The experiment has already made me understand and confirm the difference between hard link and symbolic link, in OSX, right-click to create a proxy. In this way, the connection type is Shenma connection ?? Experiment 1 eliminates the possibility of hard connection, but the nsfiletype obtained by nsfilemanager is nsfiletyperegular (common file type), which is not a soft-connection nsfiletypesymboliclink type, in addition, if it is a folder replacement, using the nsfilemanager syntax contentsofdirectoryatpath: Error: In the Code does not produce any results, which is also in conflict with the soft connection type, so I guess this is a connection file type created by OSX, and there is no experiment!

Contact Us

The content source of this page is from Internet, which doesn't represent Alibaba Cloud's opinion; products and services mentioned on that page don't have any relationship with Alibaba Cloud. If the content of the page makes you feel confusing, please write us an email, we will handle the problem within 5 days after receiving your email.
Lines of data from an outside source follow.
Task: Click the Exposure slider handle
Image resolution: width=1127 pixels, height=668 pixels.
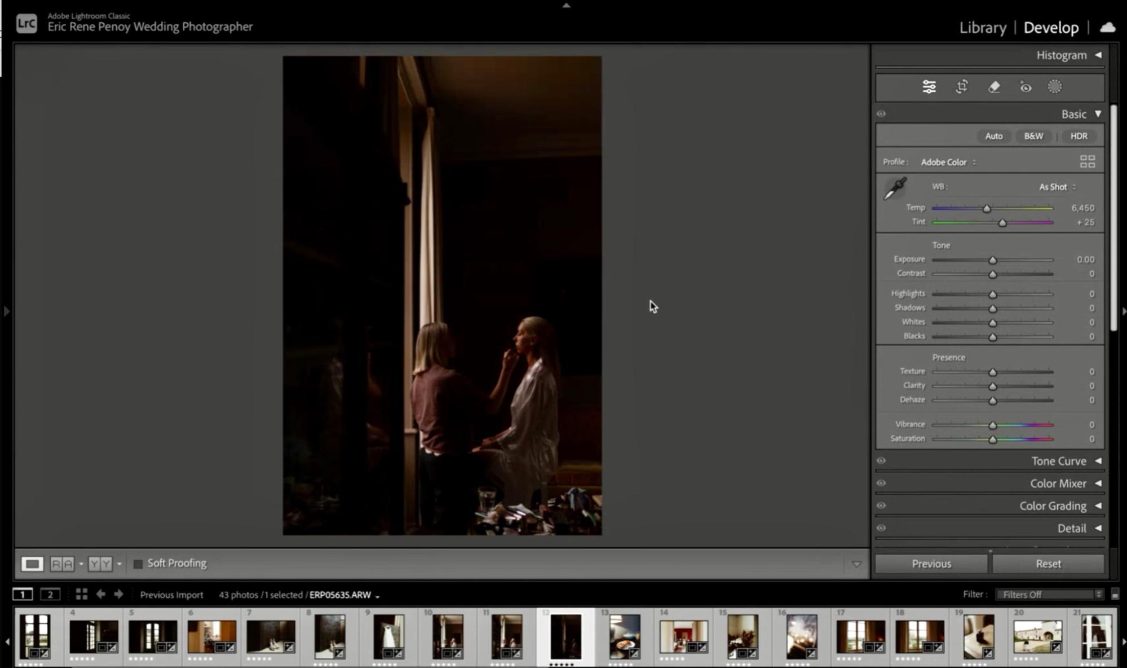Action: pos(992,260)
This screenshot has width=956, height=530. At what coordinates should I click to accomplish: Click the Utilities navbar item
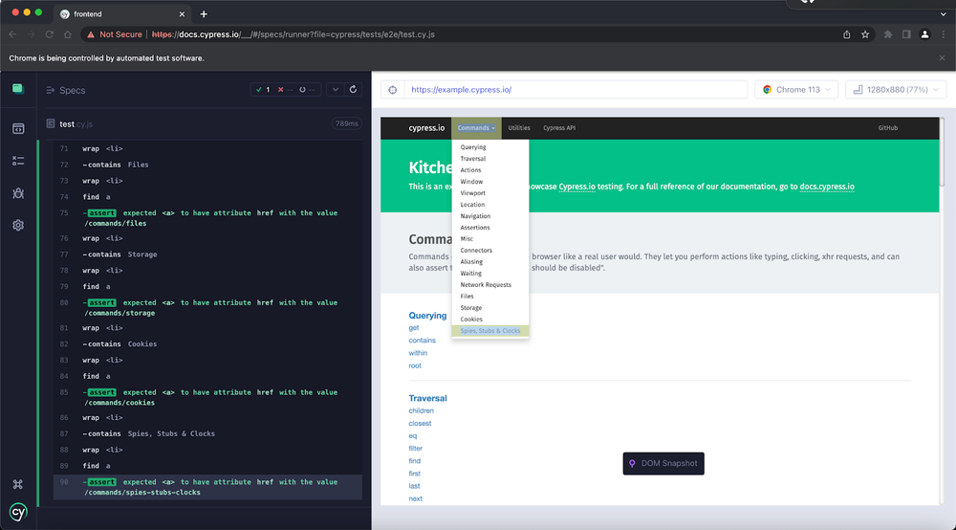519,127
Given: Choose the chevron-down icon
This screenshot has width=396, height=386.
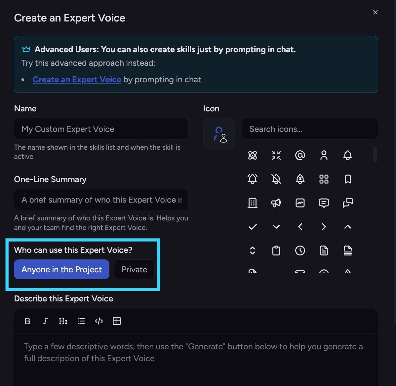Looking at the screenshot, I should click(276, 227).

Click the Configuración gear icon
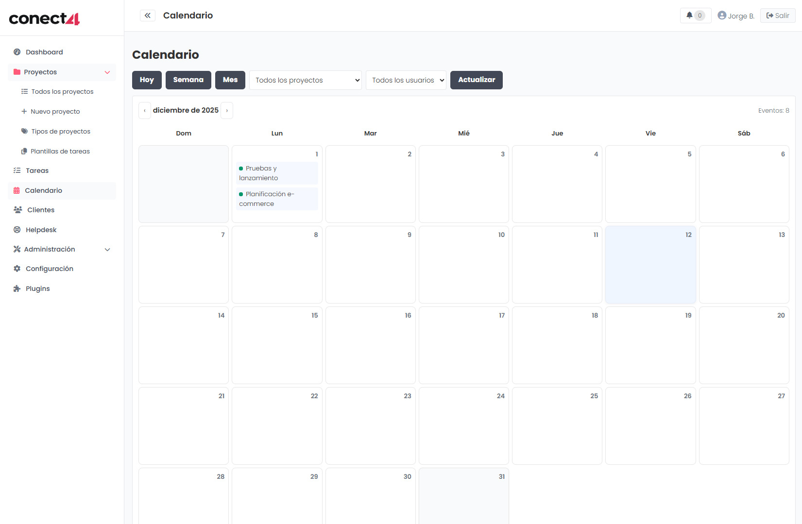click(x=17, y=269)
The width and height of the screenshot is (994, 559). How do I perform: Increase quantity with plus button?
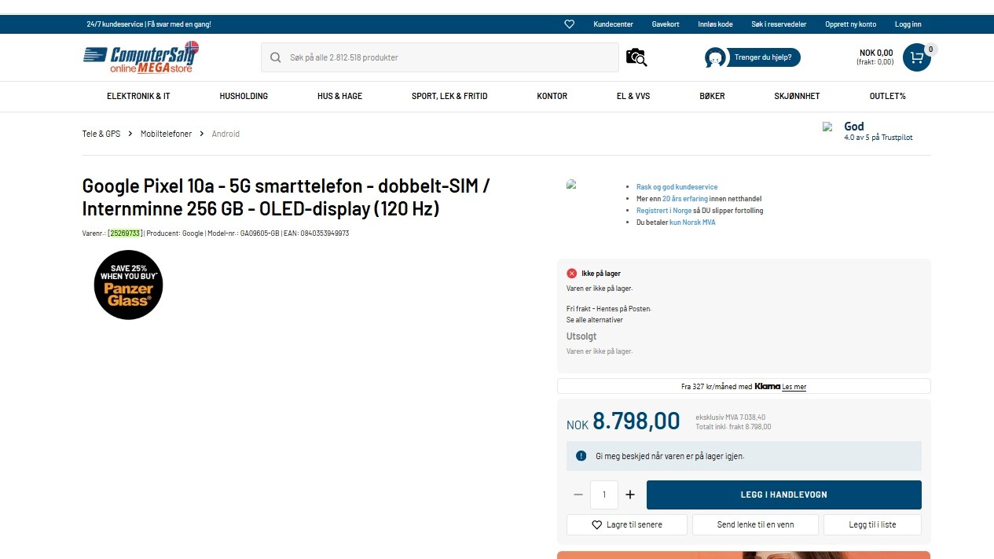(x=630, y=495)
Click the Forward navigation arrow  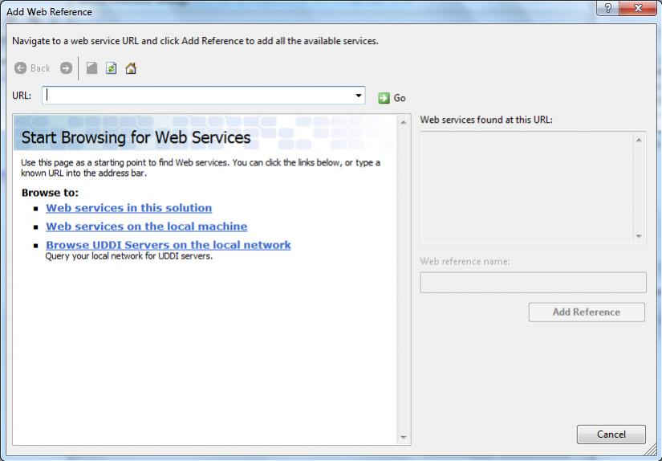pos(67,68)
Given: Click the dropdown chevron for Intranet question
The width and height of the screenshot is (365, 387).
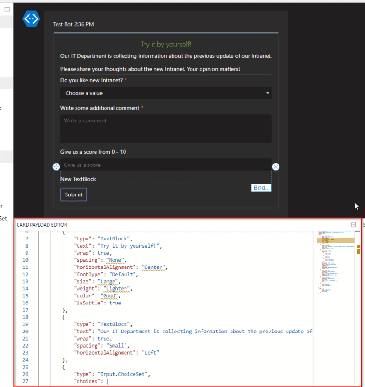Looking at the screenshot, I should 268,93.
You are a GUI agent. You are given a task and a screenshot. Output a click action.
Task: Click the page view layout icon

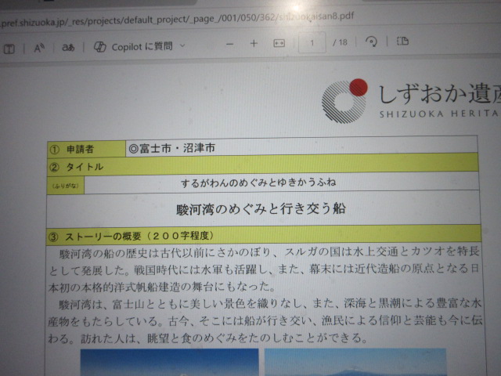(x=402, y=41)
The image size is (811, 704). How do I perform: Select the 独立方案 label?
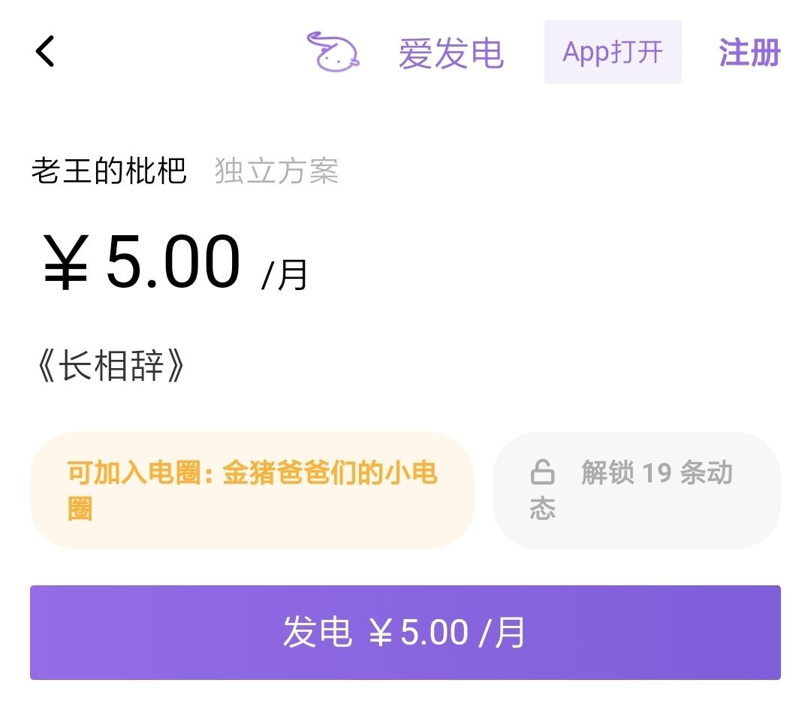pos(276,171)
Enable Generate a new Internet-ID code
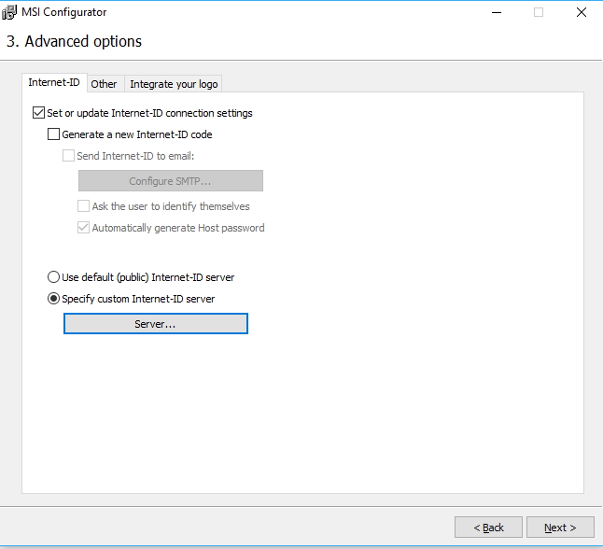 53,134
If you find any instances of plagiarism from the community, please send an email to: info-contact@alibabacloud.com and provide relevant evidence. A staff member will contact you within 5 working days.

A Free Trial That Lets You Build Big!

Start building with 50+ products and up to 12 months usage for Elastic Compute Service

  • Sales Support

    1 on 1 presale consultation

  • After-Sales Support

    24/7 Technical Support 6 Free Tickets per Quarter Faster Response

  • Alibaba Cloud offers highly flexible support services tailored to meet your exact needs.